• _Task requirements_:
1/ Reproduce the stretch of the Aston Villa recruitment article from "Mackenzie’s biggest achievement" through "and profiling players.", keeping every word unchanged.
2/ Translate this sentence from the Aston Villa recruitment article into Spanish: "He worked as the club's head of technical scouting from 2011 to 2015."
3/ Go on with the Aston Villa recruitment article, starting after its final sentence.

• _Document passage_:
****************************************
After securing Premier League survival at the London Stadium, Villa have parted ways with, and replaced Jesús García Pitarch, the club’s Sporting Director with the jury still out for most of the 13 players he helped recruit last season.

An outlay of £140m was the price Villa paid to clinch top-flight survival, but with only a point separating an immediate return to the Championship, club officials are keen to avoid replicating the problems of last summer and focus on effective recruitment.

Johan Lange was the first appointment Villa made in a bid to restructure recruitment and youth player identification strategies. The Dane, formerly of FC Copenhagen enjoyed great success in building a culture at the Danish Superliga giants, recruiting top young talent from all corners of the globe and embracing new ideas to remain on top of a saturated transfer market.

Joining Lange as a Head of Recruitment, former Leicester City and Tottenham talent spotter Rob Mackenzie will bolster Villa’s ranks behind the scenes. Newly appointed Assistant Head Coach, Craig Shakespeare has also been headhunted to add some more familiarity around Bodymoor Heath.

Highly-rated Mackenzie is joining from Belgian club OH Leuven after CEO Christian Purslow carried out a thorough review of their recruitment department and the club see his appointment crucial to improving their business in the transfer market.

Mackenzie’s biggest achievement to date in football was to help assemble Leicester’s 2016 Premier League winning side that included instrumental signings Riyad Mahrez and N’Golo Kanté. He worked as the club’s head of technical scouting from 2011 to 2015.

After an impressive four years in Leicester, Mackenzie has held roles as head of player identification at Tottenham Hotspur before returning to the East Midlands as director of recruitment at Derby County.

More recently, Mackenzie headed Leicester City’s sister club and Belgian side OL Leuven’s recruitment team by introducing a modern, data-driven approach which helped them win promotion to the Belgian Premier League last season.

Mackenzie also has a background in analytics and at Villa are keen to strengthen that aspect of their approach to scouting and profiling players.

Unearthing the next wave of Premier League stars is no easy job, and there’s no given strategy nor database that can predict the potential of players like Kanté or Heung-Min Son, two of the stars Mackenzie identified with the potential to break into the ‘elite’ players bracket.

Mackenzie was also integral to luring Southampton’s former centre-half Toby Alderweireld away from St Mary’s with no shortages of offers from around Europe.
****************************************
• _Raw data_:
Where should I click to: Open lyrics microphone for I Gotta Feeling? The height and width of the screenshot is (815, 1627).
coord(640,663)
****************************************
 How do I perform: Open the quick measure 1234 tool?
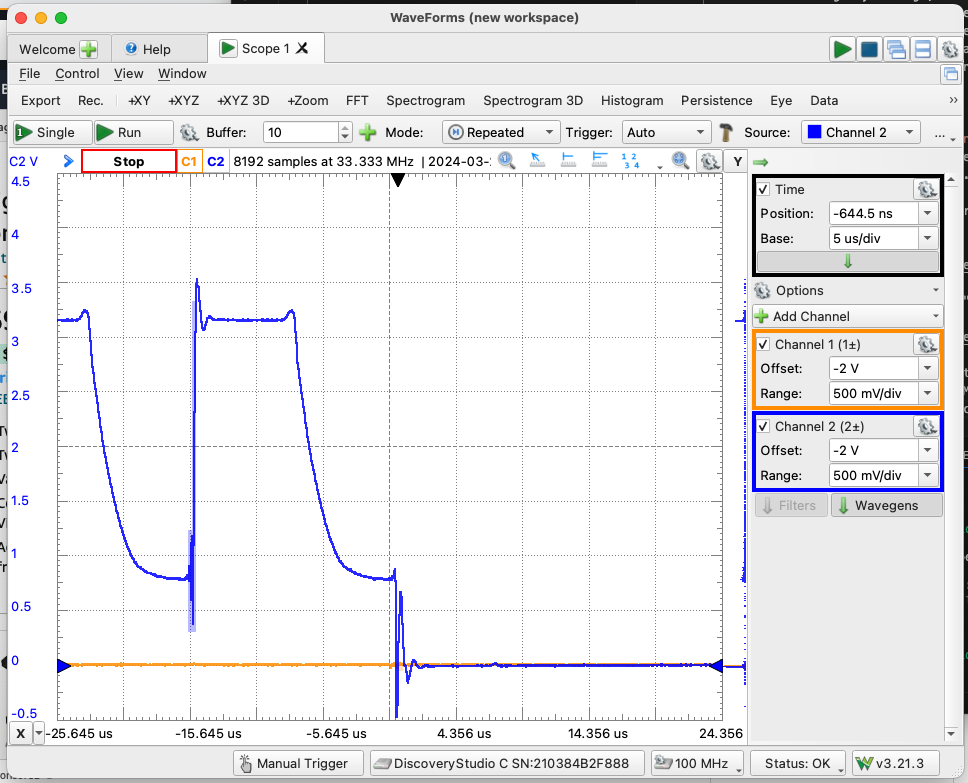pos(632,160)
****************************************
• _Answers to each task_:
1/
Mackenzie’s biggest achievement to date in football was to help assemble Leicester’s 2016 Premier League winning side that included instrumental signings Riyad Mahrez and N’Golo Kanté. He worked as the club’s head of technical scouting from 2011 to 2015.

After an impressive four years in Leicester, Mackenzie has held roles as head of player identification at Tottenham Hotspur before returning to the East Midlands as director of recruitment at Derby County.

More recently, Mackenzie headed Leicester City’s sister club and Belgian side OL Leuven’s recruitment team by introducing a modern, data-driven approach which helped them win promotion to the Belgian Premier League last season.

Mackenzie also has a background in analytics and at Villa are keen to strengthen that aspect of their approach to scouting and profiling players.

2/ Trabajó como jefe de ojeo técnico del club de 2011 a 2015.

3/
Exploring every corner of Europe

Mackenzie was behind the Alderweireld transferWhilst haggling and dealing with agents was one side to his role at Tottenham and Leicester, picking and choosing players from these shores, like Alderweireld is considerably safer than scoping the content for hidden gems, capable of stepping up to the next level.

Mackenzie described the process of identifying talent from outside of England to Sky Sports.

“The current make-up of a squad has to be considered before introducing a player unfamiliar with the existing culture,” he said.

“When I arrived at Derby County from Tottenham Hotspur in the summer, one of the first conversations that I had with Nigel Pearson was about the make-up and composition of the Derby squad at that time. As a squad that was predominantly domestic-based, he was very open to the prospect of recruiting a couple of foreign players to supplement the British core that we already had.

“I think effective recruitment is all about finding the right balance and complementing what you already have while also being able to bring some additional qualities to the group.

“I think that British core actually contributed to us feeling that we could bring in some foreign players at that time – Anthony Knockaert, Marcin Wasilewski and Riyad Mahrez for example – as they could provide us with qualities that we were perhaps lacking.”

Villa lost 13 players from their 2018-19 Championship squad that gained promotion back to the Premier League. Six players left with contracts coming to end and another seven left on loan or permanent deals back to the division they’d helped Villa escape from.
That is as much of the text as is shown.